God is always in control. He is in every dark season with us. This assurance becomes a hope hunter’s compass. It’s what sets them on their quest. They know He can sweep away the ashes, or He can fashion our ashes into beauty. They know He can strip our coats of heaviness, or He can transform them into garments of praise. The hope hunter’s response to obstacles is always to surrender to God’s work through our trials. God is for us, not against us. Perhaps our best question is not “How could You let this happen to me, Lord?” but “How are You using this for me, Lord?”

Part of the way the Lord uses challenges for us is our character formation. Almost every great leader in the Bible experienced a period of time when he was positioned in a dark and unexpected place in preparation for his divine assignment. We see the chilling precedent in Scripture: Darkness was an initiation. Darkness preceded new life and new work. Darkness was the beginning of things.

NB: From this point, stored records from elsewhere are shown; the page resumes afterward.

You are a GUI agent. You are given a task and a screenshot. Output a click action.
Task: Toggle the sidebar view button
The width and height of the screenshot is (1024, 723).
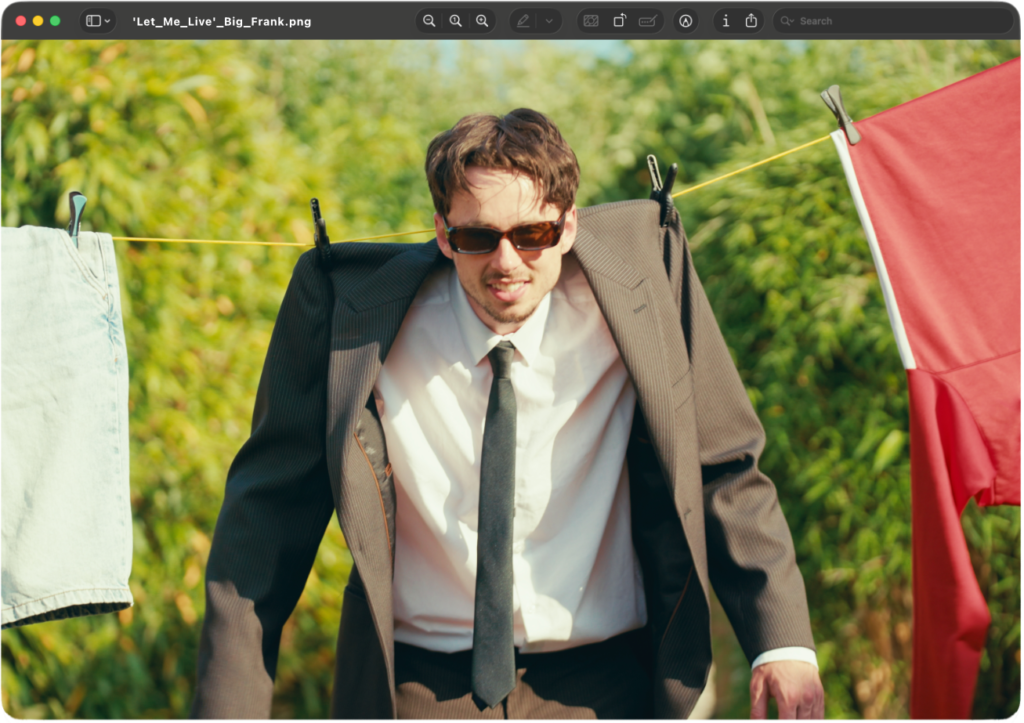tap(92, 21)
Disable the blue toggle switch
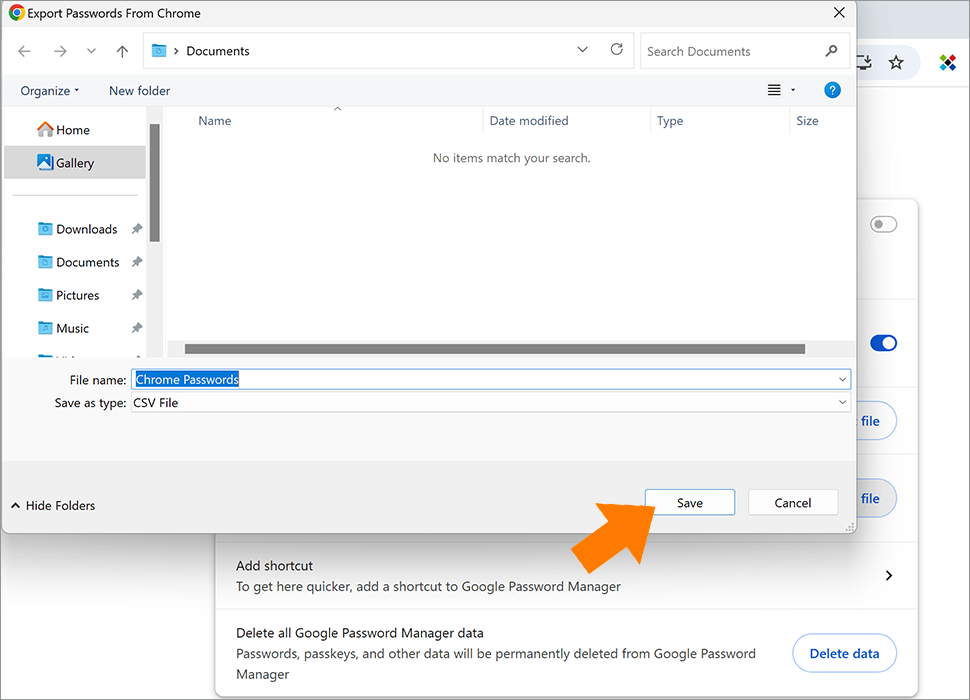 pyautogui.click(x=883, y=343)
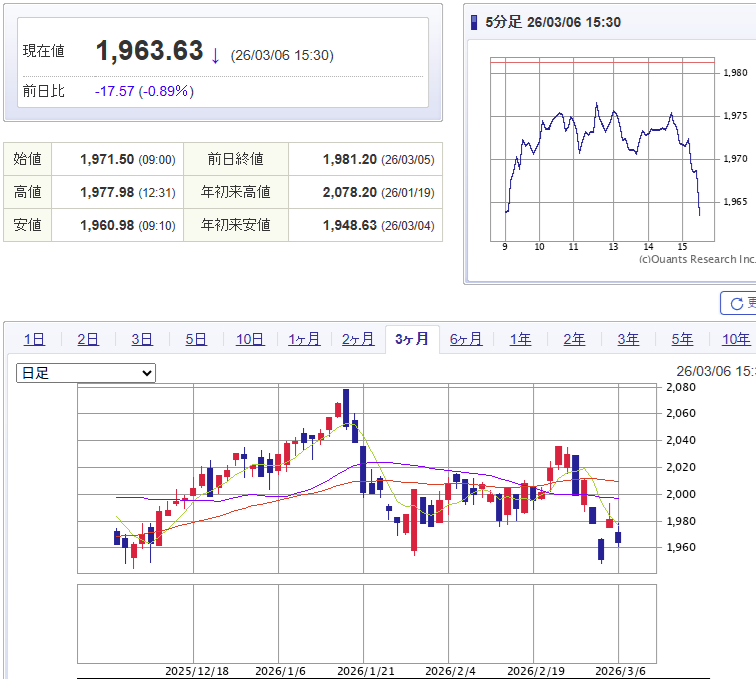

We can spend our time worrying about why we experience difficulty, or we can let God use the difficulty to strengthen our bond with Him. My love for and dependence upon God was galvanized during adversity. It is what makes me say that I wouldn’t change a thing about my past. This is not because I want to live through it again, but because God blessed me so much when I lived through it the first time. I have finally learned to trust that He knows what He is doing.

You may be walking through winter, but God knows how many steps are left until you reach spring. Trust Him to take you there. There is no way to know the best place to settle our hearts, so we have to ask God and then act on what He says. God is an expert at devising intricate plans, therefore ours can be pretty simple: Obedience. But we might have to turn over our plans in favor of His plan.

As it turns out, I did want to be a teacher. I turned the last page of Chapter One in my life and gave up journalism, I opened my heart to the joy of Chapter Two. Teaching has been one of the sweetest privileges I have known.

I was almost heartbroken when God indicated that it was time to leave teaching and turn the page to Chapter Three.

But that is where the real adventure began.